● **EXERCISE INSTRUCTIONS**
Repeat exactly the lines of the entries below from the one with "Task: Open 料金 billing icon in sidebar" through the one with "You are a computer-use agent. Viewport: 313px", both ends included, and nothing else.

● **MATERIAL PROVIDED**

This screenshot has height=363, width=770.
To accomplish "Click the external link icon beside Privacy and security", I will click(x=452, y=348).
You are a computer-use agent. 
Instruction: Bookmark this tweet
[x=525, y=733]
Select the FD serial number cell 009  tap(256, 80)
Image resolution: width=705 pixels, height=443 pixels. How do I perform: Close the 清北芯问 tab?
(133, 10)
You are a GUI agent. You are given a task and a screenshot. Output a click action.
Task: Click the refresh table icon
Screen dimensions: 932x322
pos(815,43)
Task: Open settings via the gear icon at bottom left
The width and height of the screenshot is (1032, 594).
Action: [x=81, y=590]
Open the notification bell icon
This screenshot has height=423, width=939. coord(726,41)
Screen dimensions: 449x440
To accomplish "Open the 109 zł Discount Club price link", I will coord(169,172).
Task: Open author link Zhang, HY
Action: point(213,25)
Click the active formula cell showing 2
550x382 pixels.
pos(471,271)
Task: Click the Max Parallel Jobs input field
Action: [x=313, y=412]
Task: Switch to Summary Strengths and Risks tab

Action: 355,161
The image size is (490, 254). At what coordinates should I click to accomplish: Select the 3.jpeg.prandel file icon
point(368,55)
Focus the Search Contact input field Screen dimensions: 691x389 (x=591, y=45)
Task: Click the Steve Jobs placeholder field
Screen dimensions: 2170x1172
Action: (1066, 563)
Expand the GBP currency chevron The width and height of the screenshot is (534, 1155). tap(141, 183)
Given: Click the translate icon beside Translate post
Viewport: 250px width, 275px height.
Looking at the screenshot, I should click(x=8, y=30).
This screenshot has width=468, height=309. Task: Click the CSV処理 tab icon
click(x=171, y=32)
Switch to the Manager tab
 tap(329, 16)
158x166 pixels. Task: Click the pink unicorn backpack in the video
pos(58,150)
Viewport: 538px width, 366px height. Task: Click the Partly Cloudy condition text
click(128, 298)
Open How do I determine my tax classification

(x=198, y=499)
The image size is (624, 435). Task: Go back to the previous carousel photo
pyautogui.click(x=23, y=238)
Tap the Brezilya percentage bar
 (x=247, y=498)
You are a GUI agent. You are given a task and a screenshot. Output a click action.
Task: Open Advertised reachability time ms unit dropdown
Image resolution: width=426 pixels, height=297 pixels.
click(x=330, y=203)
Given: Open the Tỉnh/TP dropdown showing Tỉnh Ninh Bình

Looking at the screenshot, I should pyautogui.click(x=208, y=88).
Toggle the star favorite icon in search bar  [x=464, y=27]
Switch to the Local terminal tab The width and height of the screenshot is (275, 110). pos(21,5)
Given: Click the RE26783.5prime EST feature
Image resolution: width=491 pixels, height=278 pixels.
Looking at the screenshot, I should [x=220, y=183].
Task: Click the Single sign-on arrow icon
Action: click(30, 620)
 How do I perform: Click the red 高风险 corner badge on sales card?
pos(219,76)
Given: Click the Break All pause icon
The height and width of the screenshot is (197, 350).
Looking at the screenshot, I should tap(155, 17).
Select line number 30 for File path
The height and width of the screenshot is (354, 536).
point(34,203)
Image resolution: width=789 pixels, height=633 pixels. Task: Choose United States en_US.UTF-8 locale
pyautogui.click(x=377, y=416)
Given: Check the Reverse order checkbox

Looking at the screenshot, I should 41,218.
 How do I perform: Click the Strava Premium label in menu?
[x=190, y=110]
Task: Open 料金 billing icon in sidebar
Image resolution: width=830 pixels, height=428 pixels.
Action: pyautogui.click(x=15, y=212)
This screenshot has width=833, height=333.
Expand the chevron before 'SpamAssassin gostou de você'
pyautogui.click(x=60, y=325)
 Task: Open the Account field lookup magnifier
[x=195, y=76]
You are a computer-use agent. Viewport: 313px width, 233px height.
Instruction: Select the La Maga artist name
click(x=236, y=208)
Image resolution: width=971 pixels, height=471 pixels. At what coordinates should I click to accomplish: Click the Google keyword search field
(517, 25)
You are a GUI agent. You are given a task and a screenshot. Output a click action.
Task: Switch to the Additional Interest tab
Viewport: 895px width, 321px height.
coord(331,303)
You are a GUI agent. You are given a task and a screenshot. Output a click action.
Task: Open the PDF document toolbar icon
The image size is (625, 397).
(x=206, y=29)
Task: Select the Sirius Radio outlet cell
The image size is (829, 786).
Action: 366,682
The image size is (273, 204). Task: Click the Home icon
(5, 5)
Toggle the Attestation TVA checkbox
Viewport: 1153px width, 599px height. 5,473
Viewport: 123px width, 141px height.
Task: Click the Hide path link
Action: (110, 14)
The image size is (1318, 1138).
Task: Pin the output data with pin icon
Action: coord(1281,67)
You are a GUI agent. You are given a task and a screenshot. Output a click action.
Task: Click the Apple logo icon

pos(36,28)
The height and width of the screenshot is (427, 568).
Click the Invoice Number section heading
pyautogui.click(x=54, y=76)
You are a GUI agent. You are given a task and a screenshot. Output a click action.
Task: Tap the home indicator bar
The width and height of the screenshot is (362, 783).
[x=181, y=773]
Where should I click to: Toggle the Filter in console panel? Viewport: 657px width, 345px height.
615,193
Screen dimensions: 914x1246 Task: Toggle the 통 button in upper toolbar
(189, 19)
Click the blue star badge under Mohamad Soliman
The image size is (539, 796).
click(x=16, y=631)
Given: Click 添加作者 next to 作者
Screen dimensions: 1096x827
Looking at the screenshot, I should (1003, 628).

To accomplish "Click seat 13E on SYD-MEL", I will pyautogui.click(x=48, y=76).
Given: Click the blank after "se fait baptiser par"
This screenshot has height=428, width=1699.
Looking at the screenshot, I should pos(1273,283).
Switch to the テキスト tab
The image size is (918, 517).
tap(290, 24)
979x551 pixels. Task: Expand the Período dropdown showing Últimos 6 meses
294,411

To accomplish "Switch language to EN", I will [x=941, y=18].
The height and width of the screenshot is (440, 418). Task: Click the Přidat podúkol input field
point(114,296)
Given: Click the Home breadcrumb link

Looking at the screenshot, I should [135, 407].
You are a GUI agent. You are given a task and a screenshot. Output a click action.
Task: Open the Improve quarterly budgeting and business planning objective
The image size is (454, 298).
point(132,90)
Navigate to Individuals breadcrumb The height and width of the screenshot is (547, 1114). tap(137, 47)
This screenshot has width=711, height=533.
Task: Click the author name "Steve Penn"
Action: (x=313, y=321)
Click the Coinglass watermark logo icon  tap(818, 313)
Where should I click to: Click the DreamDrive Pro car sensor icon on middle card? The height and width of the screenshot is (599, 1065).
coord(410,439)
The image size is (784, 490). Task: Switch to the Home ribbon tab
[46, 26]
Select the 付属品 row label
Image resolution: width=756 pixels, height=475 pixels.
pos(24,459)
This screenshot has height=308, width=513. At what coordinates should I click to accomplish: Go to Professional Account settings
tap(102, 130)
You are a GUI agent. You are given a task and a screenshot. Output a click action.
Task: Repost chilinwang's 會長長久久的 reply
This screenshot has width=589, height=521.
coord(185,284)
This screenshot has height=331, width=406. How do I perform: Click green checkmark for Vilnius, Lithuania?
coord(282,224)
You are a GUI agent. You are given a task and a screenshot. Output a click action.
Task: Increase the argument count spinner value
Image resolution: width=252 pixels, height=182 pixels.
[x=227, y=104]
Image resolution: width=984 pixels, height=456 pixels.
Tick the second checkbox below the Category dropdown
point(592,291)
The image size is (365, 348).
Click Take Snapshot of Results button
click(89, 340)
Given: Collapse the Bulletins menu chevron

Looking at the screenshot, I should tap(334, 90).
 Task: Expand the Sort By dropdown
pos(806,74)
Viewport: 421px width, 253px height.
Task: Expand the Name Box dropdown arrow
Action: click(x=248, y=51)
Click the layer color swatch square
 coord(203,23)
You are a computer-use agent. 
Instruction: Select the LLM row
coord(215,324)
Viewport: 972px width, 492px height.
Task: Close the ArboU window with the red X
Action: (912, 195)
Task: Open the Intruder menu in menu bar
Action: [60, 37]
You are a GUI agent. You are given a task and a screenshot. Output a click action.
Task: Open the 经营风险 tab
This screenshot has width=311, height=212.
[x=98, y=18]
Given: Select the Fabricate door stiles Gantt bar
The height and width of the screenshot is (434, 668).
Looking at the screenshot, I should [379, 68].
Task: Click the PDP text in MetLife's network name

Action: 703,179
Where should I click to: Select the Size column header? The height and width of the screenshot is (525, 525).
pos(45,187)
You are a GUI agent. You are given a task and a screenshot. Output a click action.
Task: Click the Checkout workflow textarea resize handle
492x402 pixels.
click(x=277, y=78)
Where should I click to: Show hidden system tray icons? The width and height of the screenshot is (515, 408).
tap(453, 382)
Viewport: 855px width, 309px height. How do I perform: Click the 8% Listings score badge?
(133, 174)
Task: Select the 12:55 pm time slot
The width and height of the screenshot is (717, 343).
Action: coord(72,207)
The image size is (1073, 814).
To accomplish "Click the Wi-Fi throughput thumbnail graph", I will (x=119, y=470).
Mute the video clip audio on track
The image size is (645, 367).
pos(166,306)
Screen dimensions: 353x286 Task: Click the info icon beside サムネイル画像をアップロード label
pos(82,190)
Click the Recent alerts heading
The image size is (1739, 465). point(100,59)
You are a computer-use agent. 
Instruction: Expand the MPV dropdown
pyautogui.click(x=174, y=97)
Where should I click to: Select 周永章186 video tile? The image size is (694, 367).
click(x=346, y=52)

● **ANSWER BOX**
Task: Open 料金 billing icon in sidebar
Image resolution: width=830 pixels, height=428 pixels.
Action: pyautogui.click(x=15, y=212)
This screenshot has width=833, height=333.
Expand the chevron before 'SpamAssassin gostou de você'
pyautogui.click(x=60, y=325)
 Task: Open the Account field lookup magnifier
[x=195, y=76]
You are a computer-use agent. Viewport: 313px width, 233px height.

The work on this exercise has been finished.